Walking in is a short distance and the farm is decorated with antique farming equipment. This gives some nice photo opportunities and lends a charming feel to the farm. We stopped at the entrance and paid $2/person for access to the farm. We also purchased a bag of feed for the animals. This was one of the big reasons we chose to go to this farm. We love animals and any opportunity my kids get to feed and be around something that they aren’t around often is jumped at. The feed bags were large plastic bags filled with smaller bags labeled for the animal the food went to. There was feed for ducks, chickens, rabbits, horses, pigs, goats, cats, dogs, etc.

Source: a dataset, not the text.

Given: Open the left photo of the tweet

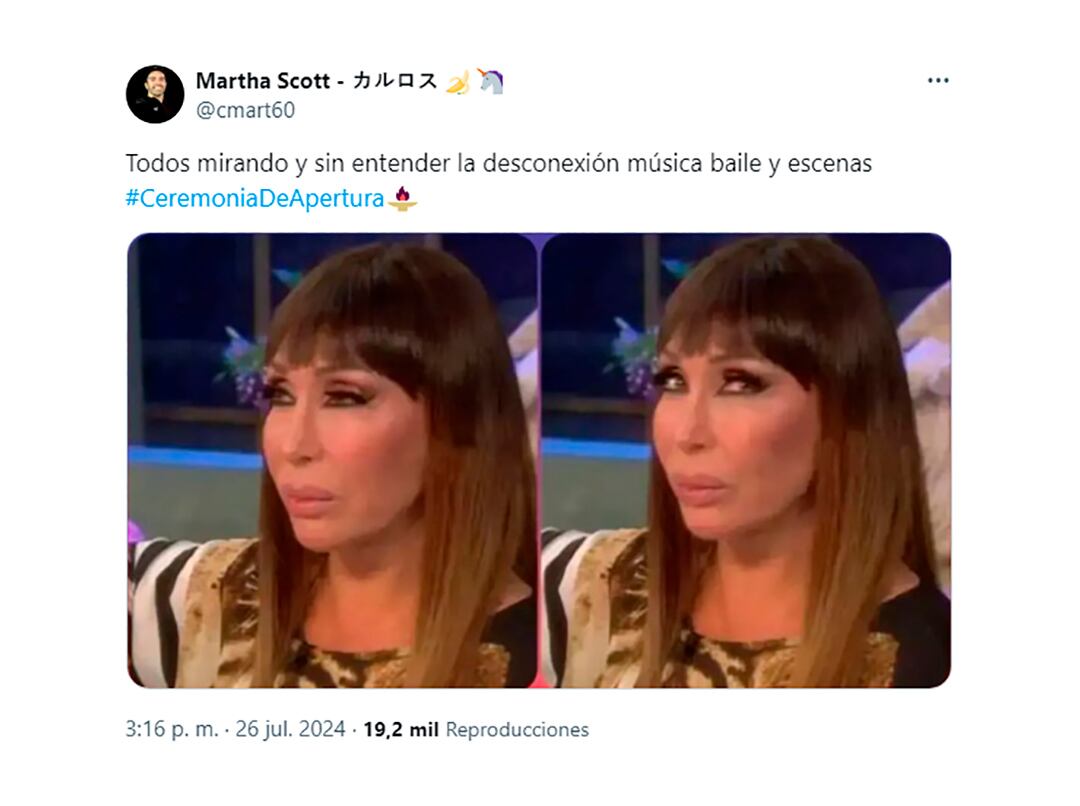Looking at the screenshot, I should click(x=332, y=460).
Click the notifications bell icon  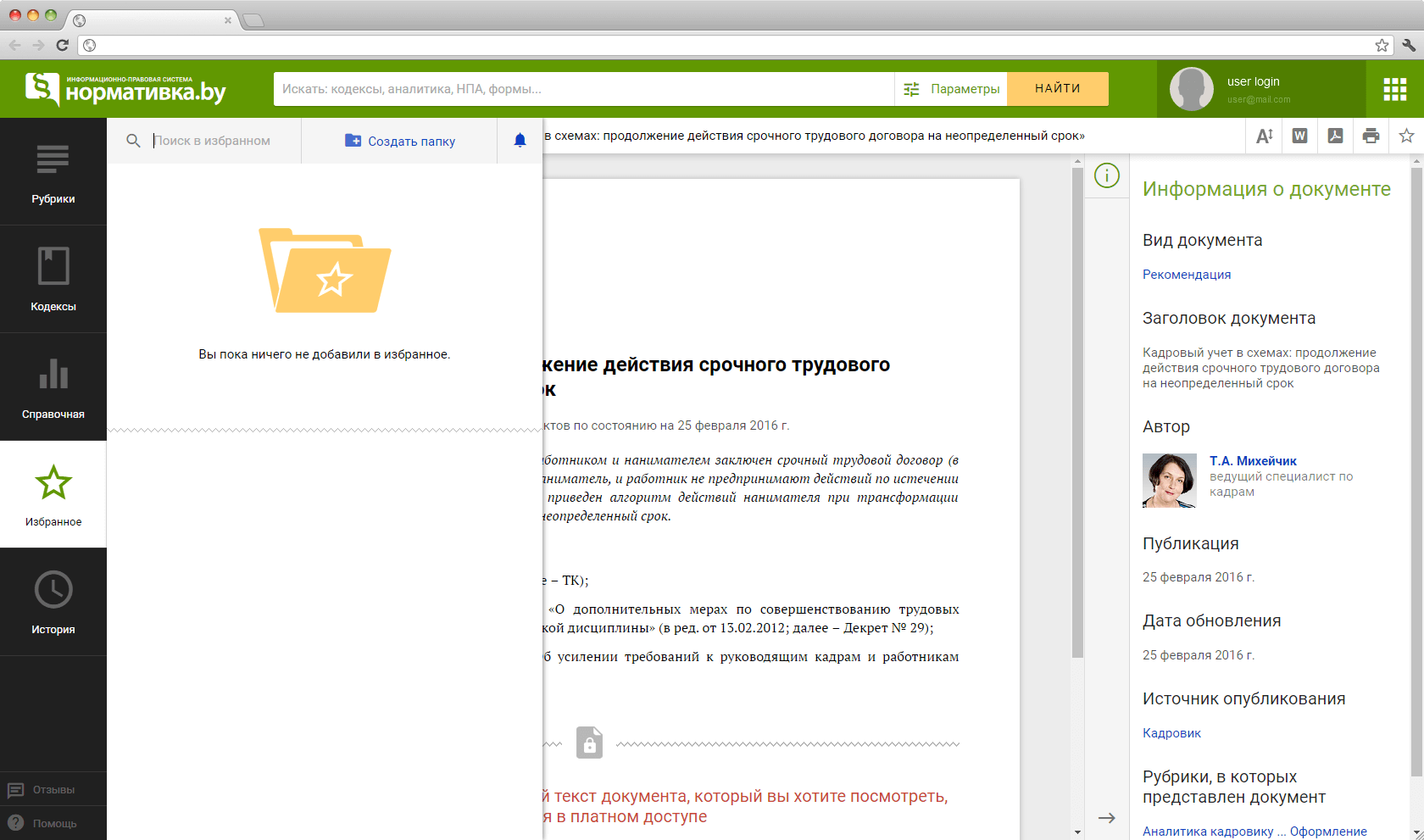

Two things made me instantly give this farm thumbs up. One; we were told right away to recycle the plastic bags. They get reused and there were several spots around the farm where you could drop them off. I am a huge environmentalist so this made me happy as recycling still seems to be a new practice in this area. Second; there were signs everywhere and we were verbally told to be careful while feeding the animals as they have teeth. Every single animal on that farm was well-behaved but it is easy for animals to get excited for food and if you are not holding things or dropping things the correct way a n accident could happen.
We paid for our stuff, grabbed an old Radio Flyer wagon and headed off to the pumpkin patch. The farm is set up in a loop so you end up back at the pay station when you are done. We started off taking some photos of the kids near the old farm decorations and then got to meet the horses. Oh, my gosh! I miss riding horses. Being able to pet them and smell that horse smell was wonderful. (I realize not everyone will understand the concept of enjoying the earthiness of horse, but I love it). The horses knew what to expect and came right up to the fence looking for the goodies. One of the goats came running up as well. We fed and snuggled the animals for a bit and then moved on.
The pumpkin patch was next. This was smaller than many we have been to but was nice. This would be a wonderful one if you have any toddlers with those little legs.
After the kids picked out their perfect pumpkins, we took a couple of photos in the small corn stalk area and then continued on the loop.
The remainder of the walk was feeding the rest animals that were interested in eating. All of the animals were friendly; some were full and others were anxious for food. The pigs were huge and lots of fun to see.
The kids all got a turn on a tree swing and then we took a glance in the barn. It was set up for storytelling hour. There is a designated time for this and we were not there for it, but it looked like fun with hay bales set up as seats.
After that we were ready to head out. On the way we stopped and purchased some homemade treats in support of the Girl Scouts, we paid for our pumpkins, returned the radio flyer and headed on home. The price for the pumpkins was very comparable to what would be paid in the grocery stores.
Overall, we had a great time on the farm. Usually, we go to farms further away and it was enjoyable to have one so close. We loved the animals, everyone there was very nice and we got to pick out some great pumpkins. Now all we need to do is carve them.
I love spending time with my family doing all the wonderful activities in the Inland Northwest.